На площадке третьего, наверное, этажа по стене разливался зеленоватый свет фонаря с улицы. Свет маячил со странным черным уступом в левом нижнем углу, — видно, тень пристройки срезала часть зеленовато-радужного прямоугольника. Огромное пятно света напоминало профиль человеческого лица с очень резкими очертаниями. Бармалеева вздрогнула. Она рванулась, было, промчаться через площадку, но только, как лошадь в замедленной съемке, медленно поднимала и опускала ноги, оставаясь пригвожденной к ступеньке.
Капитан Копилка хрипел у стены, вцепившись в нее руками. Казалось, темный угол изгвозданной штукатурки всасывает его. В какой-то миг Настя увидала на его месте черную тень с просветами стенной штукатурки там, где должны были бы быть глаза…
— Э-ты-и дурра! — проскрежетала лестница голосом Атенаис. Но голос при этом был какой-то странный, механический, словно за стенкою лифт, наконец, заработал из последних сил.
Настя тотчас поняла подделку:
— Роман, я тебя очень прошу, оставь, наконец, меня! Отвяжись, отвяжись, отвяжи-и-и-ись!!!
Не могло уже быть сомненья, — зеленоватый профиль на стене — его, Романа! Капитан Копилка бессильно похрипывал в уголке.
— Ха-ха-ха, Бармалеева! Я пока ведь только играю с тобой, чтоб ты не думала, что отвязалась от меня, наконец… — услышала Настя над своей головой раскатистый голос Романа.
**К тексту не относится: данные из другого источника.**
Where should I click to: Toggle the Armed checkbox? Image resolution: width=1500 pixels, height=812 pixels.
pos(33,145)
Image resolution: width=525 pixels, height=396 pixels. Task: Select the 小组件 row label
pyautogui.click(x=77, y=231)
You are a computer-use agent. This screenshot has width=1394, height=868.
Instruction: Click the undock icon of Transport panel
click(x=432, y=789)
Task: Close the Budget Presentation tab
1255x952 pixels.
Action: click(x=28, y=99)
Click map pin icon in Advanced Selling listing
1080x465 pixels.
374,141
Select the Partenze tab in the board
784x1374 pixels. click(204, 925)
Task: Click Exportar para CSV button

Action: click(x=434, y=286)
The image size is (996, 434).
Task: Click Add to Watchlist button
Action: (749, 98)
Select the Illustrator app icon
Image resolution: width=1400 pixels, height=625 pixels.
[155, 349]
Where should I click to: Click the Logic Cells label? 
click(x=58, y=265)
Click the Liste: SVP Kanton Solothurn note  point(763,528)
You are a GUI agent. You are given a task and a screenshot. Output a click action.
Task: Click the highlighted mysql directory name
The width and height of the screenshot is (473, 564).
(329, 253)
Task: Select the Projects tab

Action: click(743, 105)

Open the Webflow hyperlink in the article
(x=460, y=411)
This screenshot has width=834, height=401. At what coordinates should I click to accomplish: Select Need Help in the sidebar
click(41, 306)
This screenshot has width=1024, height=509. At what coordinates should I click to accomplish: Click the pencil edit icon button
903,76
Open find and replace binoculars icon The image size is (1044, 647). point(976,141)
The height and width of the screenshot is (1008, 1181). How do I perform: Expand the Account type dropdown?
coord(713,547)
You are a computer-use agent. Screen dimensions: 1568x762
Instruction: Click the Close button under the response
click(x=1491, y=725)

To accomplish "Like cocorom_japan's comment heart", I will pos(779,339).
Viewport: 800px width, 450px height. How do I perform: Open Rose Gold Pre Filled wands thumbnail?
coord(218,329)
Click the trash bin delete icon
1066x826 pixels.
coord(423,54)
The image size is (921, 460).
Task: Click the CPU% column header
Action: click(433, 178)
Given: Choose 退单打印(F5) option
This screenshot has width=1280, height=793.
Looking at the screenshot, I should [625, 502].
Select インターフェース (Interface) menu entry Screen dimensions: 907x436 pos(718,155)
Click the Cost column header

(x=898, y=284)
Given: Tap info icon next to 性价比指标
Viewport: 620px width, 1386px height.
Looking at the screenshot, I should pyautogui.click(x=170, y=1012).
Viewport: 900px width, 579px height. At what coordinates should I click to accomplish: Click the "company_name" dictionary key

— Я все равно не люблю тебя! Слышишь?! И никогда-никогда не полюблю! Иди — иди — иди ты к черррту-у-у-у! — закричала Настена.
Роман хихикнул:
— Ах, так вместе — мы не хотим?…
В следующий миг Настя ощутила сильный жар вокруг всего своего тощего, но юного тела. Еще того хуже было, что жар оказался шершавым, как язык громадной собаки. Бармалеевой почудилось, что всю ее с головы до ног облепили гигантским сочащимся языком, да еще в каких-то пошленьких прыщиках, и что ее тискают, лижут, душат и втягивают все вниз куда-то, — тянут в горячечный от голодной судороги пищевод…
Это был первый случай в жизни Настеньки Бармалеевой, когда она воззвала, наконец-то, к богу, — и очевидно, была услышана! Во всяком случае, дом смачно выплюнул ее в подвижную темнотищу двора. Бармалеева промокла насквозь и хватала воздух с жадностью не решившейся утонуть полуутопленницы…
Рядом, тоже весь мокрый и придушенный, тяжко хрипел Капитан Копилка.
— Э-биззтро у морррг! — заорал откуда-то сверху, с лоджии, голос бокора.
И хотя Настя вовсе не была уверена, что это реальный Атас, а не очередная примочка дьявола, зомби и Бармалеева понеслись по ночи, едва касаясь асфальта. Только сигнализация задетых машин верещала и гудела им вслед да разлетались цветные брызги от разбегавшихся крыс и мышей. Их в ночной Москве оказалось невыносимо много…
И плотно, в лица дыша поминутно, точно играя, рядом следовал кто-то еще, — сам огромный и темный, как ночь, мрачно рвущийся себя самого. Или так Настене казалось?